"""

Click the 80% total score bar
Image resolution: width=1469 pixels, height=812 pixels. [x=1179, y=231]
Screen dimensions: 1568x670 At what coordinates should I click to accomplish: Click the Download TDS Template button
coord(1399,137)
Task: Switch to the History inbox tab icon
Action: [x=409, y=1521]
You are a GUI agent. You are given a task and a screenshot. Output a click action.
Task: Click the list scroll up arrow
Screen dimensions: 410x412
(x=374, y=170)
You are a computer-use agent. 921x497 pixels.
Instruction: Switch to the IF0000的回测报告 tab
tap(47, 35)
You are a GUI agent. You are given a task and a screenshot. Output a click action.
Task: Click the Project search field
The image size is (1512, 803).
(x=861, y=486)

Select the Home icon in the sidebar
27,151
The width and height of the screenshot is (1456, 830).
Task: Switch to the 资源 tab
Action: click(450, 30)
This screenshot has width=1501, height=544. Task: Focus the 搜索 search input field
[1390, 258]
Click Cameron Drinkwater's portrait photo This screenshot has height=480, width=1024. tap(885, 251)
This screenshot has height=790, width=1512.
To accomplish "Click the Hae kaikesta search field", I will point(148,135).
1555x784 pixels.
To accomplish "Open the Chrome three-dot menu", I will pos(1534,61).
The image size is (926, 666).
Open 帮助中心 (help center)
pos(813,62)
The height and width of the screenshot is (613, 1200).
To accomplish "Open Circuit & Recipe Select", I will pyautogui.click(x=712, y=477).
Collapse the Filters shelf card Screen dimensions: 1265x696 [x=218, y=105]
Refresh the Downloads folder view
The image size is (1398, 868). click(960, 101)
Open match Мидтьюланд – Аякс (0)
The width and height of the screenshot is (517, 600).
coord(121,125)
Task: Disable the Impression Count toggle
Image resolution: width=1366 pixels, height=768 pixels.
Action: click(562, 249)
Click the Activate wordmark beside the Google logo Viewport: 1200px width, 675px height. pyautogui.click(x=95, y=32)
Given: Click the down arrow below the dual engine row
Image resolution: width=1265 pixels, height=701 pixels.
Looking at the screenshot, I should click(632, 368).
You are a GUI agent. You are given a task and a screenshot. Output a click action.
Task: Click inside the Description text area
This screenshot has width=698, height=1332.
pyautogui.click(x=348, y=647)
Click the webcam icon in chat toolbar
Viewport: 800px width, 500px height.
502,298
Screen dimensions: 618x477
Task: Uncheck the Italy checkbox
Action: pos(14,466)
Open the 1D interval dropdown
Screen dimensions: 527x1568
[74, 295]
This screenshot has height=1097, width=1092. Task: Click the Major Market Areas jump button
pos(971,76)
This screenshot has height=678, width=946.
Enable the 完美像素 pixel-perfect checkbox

"""

What to do ▸ Could you print the lines of the entries from the start through the line containing "(x=374, y=170)"?

Solution for this task ▸
Click the 80% total score bar
Image resolution: width=1469 pixels, height=812 pixels. [x=1179, y=231]
Screen dimensions: 1568x670 At what coordinates should I click to accomplish: Click the Download TDS Template button
coord(1399,137)
Task: Switch to the History inbox tab icon
Action: [x=409, y=1521]
You are a GUI agent. You are given a task and a screenshot. Output a click action.
Task: Click the list scroll up arrow
Screen dimensions: 410x412
(x=374, y=170)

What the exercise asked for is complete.